Operators that are implemented with the Java Operator API are instances of com.ibm.streams.operator.Operator and must have a no-argument constructor. An operator instance starts its runtime lifecycle with a call to its initialize(OperatorContext) method. The operator cannot receive or send tuples and punctuation until its ports are ready. When the operator ports are ready, the operator starts receiving calls to its tuple and punctuation processing methods and can submit tuples accordingly. The allPortsReady method is called as a notification to the operator that its ports are ready to receive and submit tuples. The operator's tuple and punctuation processing methods can be invoked before the allPortsReady notification is received. If a tuple submission is to be made outside the context of a tuple or punctuation processing method, then the allPortsReady notification must be received first. When the processing element (PE) that hosts the operator is being shut down, the operator receives a call to its shutdown method, which can take place while tuple and punctuation processing methods are active. The shutdown method completes any asynchronous activity and releases any resources.

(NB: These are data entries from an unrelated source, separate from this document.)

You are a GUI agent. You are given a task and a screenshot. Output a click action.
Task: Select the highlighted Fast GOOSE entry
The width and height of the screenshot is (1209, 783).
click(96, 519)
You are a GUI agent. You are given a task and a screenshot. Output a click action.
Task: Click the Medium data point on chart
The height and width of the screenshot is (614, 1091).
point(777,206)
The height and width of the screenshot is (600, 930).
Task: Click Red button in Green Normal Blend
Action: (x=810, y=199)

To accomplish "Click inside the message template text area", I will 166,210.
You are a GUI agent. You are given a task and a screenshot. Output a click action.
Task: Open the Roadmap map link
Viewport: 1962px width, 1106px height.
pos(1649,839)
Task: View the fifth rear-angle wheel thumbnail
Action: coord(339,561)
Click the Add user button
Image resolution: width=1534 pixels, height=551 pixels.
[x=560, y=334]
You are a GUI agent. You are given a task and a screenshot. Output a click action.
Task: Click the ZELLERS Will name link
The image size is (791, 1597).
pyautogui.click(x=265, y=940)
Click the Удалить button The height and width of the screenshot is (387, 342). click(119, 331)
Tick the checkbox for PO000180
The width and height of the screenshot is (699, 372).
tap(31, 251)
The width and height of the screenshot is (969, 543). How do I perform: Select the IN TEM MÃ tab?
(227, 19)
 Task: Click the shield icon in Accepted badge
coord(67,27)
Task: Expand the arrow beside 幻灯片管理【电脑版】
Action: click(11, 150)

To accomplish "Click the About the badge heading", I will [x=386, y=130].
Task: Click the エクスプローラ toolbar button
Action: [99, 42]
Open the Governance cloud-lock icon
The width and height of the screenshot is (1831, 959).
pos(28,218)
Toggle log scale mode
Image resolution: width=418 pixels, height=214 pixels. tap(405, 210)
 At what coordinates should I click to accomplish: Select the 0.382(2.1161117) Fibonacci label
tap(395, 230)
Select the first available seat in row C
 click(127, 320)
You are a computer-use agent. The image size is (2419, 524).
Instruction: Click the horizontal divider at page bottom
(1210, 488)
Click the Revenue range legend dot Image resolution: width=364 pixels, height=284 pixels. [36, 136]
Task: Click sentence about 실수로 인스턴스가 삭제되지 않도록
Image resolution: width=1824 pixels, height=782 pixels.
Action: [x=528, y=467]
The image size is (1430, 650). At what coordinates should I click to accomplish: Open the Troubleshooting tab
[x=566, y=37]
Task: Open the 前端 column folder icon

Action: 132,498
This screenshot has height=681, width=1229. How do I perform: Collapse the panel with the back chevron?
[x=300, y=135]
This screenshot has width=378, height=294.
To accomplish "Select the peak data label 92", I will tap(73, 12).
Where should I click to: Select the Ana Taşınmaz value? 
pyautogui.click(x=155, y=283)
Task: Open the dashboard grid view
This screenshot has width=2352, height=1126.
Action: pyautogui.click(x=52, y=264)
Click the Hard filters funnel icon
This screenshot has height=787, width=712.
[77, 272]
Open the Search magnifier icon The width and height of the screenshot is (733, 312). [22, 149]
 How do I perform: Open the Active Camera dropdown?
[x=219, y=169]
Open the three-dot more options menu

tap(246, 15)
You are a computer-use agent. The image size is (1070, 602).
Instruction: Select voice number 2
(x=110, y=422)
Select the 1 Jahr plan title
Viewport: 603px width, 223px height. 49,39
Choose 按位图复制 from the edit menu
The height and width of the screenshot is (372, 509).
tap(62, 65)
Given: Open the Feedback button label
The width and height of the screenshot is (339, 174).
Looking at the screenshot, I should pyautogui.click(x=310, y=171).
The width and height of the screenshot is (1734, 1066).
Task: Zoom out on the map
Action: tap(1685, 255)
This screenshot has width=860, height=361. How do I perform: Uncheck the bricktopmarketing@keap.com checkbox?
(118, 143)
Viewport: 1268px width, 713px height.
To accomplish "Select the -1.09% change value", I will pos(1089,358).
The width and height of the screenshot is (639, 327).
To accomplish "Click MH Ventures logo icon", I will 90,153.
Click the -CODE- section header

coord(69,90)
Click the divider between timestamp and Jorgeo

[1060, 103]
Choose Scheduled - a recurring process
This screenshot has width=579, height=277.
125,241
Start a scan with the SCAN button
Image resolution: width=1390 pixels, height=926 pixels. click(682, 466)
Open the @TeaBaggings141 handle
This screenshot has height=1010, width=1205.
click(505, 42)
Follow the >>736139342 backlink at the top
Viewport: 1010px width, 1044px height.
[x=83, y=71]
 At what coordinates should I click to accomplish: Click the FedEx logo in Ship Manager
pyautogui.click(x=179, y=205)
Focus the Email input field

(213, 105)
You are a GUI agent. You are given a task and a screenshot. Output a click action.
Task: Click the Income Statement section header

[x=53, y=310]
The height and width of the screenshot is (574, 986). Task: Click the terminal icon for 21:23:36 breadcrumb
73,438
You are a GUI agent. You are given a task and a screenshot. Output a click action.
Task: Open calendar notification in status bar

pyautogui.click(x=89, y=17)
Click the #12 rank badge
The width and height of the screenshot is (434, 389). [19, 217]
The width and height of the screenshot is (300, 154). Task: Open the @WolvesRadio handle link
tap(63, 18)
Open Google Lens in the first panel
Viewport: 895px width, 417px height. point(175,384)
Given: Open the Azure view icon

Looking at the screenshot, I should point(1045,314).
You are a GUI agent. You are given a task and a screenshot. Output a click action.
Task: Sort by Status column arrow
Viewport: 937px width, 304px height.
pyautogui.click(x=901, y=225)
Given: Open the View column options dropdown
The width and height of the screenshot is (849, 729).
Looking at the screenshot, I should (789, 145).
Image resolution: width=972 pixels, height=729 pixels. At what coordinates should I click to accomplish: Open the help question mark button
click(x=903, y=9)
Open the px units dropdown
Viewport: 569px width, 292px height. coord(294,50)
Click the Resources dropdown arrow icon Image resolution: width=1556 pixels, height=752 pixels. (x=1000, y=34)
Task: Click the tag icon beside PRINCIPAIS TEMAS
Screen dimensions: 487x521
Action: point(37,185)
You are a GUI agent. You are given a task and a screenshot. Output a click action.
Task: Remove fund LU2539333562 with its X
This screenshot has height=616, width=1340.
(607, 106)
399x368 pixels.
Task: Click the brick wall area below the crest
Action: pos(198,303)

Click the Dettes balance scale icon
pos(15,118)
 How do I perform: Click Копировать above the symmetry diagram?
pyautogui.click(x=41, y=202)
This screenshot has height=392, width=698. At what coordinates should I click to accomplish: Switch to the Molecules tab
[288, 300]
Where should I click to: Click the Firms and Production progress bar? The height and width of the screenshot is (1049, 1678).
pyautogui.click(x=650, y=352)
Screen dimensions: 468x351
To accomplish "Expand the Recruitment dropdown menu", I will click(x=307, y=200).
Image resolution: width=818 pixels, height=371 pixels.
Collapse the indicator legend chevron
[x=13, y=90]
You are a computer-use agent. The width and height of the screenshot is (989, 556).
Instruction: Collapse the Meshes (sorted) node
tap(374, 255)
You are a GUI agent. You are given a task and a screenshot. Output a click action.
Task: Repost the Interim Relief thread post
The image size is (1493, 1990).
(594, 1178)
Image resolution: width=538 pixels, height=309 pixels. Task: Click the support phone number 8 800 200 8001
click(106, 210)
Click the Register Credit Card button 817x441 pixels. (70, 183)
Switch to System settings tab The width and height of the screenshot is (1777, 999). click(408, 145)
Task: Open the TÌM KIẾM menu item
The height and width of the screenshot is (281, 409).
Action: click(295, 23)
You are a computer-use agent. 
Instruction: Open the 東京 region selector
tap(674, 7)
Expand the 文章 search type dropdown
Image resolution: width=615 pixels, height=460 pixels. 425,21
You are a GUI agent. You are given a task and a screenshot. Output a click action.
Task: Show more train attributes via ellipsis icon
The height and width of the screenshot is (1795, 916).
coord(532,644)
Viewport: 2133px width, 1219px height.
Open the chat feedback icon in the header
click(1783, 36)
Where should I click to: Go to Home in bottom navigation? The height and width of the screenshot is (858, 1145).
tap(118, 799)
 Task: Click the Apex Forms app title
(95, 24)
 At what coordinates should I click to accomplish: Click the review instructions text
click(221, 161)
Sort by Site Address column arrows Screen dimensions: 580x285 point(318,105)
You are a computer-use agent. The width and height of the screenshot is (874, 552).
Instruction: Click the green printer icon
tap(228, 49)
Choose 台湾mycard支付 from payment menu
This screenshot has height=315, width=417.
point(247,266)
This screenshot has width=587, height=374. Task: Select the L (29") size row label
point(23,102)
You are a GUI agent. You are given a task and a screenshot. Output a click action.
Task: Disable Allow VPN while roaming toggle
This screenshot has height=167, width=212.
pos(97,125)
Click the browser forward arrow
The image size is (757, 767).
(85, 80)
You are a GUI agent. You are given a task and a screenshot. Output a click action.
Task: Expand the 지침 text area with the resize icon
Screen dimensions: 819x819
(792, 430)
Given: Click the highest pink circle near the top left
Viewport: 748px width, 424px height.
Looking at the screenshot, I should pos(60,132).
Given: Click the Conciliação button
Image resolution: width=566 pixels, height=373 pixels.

All incoming tuples are sent to the operator through the single process method that is passed the StreamingInput describing the port that the tuple arrived on and the tuple as an instance of Tuple. Tuple provides a JDBC ResultSet like interface for obtaining attribute values, such as getInt, getFloat, getString, getObject. Each method takes an attribute index (zero-based) or an attribute name. The Tuple object is immutable. Thus, it can be passed around many layers of software without its changing its value. It can safely be retained by the operator (for example, for batching) after the process method returns.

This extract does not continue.